Concorda la segretaria generale della Fiom Francesca Re David, che - come storicamente il suo sindacato e la Cgil hanno sempre fatto - chiede politiche strutturali: «Con la crisi abbiamo perso il 25% della capacità industriale installata, restiamo il secondo Paese manifatturiero d’Europa ma dobbiamo investire. Gli interventi fatti hanno inciso solo sulla forma, hanno redistribuito le stesse ore di lavoro tra più persone, qui serve più lavoro». Già, ma come? Politica industriale e intervento pubblico diretto, sia come volano a investimenti privati che per potenziamento del welfare che è esso stesso parte di un’economia “forte”: sono questi i cavalli di battaglia storici sebbene un po’ ammaccati del sindacato di Camusso.

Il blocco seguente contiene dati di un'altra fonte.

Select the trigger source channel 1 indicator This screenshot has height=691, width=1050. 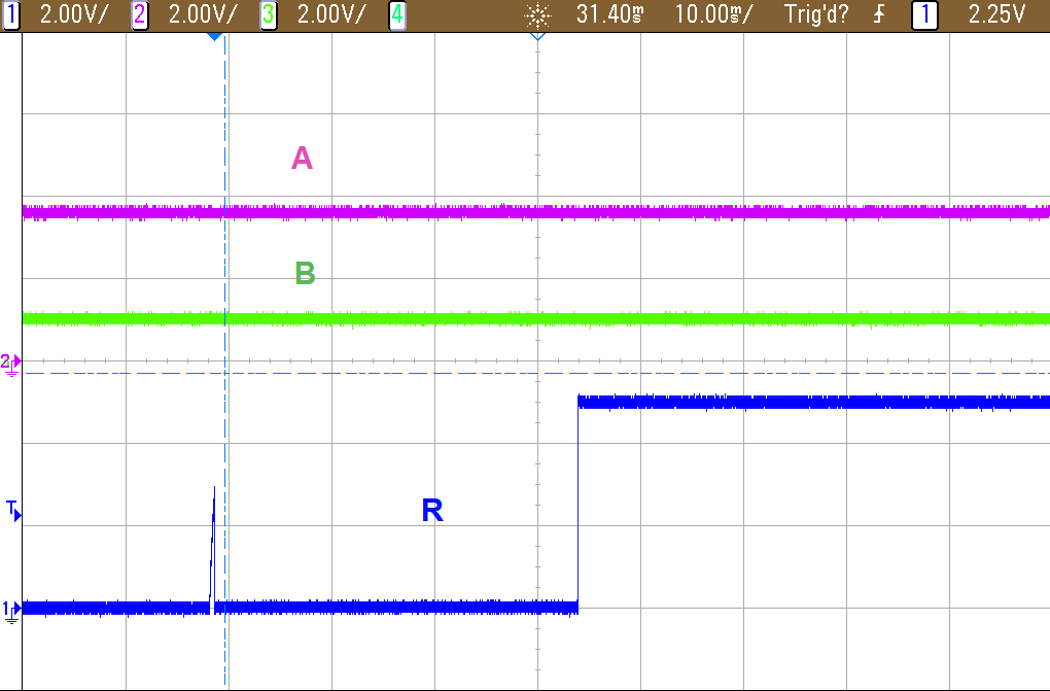click(x=923, y=15)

Che rispetto al decreto dignità ha preso una posizione intermedia, non festeggiare né sabotare.
Dalla guida dei metalmeccanici Re David la vede così: «Le imprese prendono lavoro quando ne hanno bisogno, se c’è da produrre non è che mandano a casa gente per il decreto dignità». Ma certo non sarà questo decreto a invertire la corrente, per tornare alla metafora del fiume. «È un simbolo, niente di meno e niente di più. Le regole dei contratti non possono creare lavoro, ma possono rafforzare o indebolire i lavoratori, accompagnarli o lasciarli soli; e negli ultimi anni li hanno indeboliti». Quanto al bisogno di flessibilità delle nuove produzioni, dei settori “che tirano”, e delle catene produttive mondializzate, Re David replica: «La flessibilità non è tutta uguale, e non necessariamente è precarietà. Esiste una flessibilità governata, contrattata. Il problema è che da anni ormai si intende la flessibilità solo come comando senza discussione. Nell’industria, si realizza più con gli appalti e i subappalti che con il tipo di contratto di lavoro. Ma la sostanza è la stessa».